---------- DATA FOR REVIEW ----------

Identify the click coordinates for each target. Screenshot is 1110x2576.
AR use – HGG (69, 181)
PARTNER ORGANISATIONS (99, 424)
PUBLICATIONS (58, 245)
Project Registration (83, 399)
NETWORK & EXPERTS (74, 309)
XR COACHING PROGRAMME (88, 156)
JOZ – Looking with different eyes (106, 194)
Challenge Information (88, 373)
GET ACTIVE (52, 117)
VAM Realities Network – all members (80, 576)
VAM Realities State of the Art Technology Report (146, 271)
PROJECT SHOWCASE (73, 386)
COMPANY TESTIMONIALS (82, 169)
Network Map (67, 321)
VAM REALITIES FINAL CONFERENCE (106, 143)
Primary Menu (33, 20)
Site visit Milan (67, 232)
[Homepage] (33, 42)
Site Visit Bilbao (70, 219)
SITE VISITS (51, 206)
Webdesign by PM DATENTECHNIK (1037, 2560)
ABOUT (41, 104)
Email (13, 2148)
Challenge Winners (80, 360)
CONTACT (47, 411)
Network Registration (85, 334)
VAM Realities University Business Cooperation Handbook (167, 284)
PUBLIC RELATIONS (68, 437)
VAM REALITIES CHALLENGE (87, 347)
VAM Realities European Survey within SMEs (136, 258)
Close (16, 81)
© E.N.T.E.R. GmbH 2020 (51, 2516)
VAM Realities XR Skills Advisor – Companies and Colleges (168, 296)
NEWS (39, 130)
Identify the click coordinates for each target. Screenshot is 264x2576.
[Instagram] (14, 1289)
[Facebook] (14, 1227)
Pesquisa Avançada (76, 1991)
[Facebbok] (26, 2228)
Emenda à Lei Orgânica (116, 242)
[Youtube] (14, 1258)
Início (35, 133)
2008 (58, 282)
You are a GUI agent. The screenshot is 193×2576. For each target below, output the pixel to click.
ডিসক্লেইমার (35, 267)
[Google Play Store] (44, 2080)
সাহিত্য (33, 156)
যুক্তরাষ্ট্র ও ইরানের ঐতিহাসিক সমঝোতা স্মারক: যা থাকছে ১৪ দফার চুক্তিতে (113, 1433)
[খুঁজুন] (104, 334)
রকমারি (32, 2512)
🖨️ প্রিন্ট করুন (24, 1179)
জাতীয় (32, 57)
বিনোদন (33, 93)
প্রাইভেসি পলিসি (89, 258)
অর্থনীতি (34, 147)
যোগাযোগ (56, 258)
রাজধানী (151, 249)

----------

WHAT IS REQUIRED –
Counting only lines that contain the word "each", how many are there in the records above? Give the number alone.

RESPONSE –
3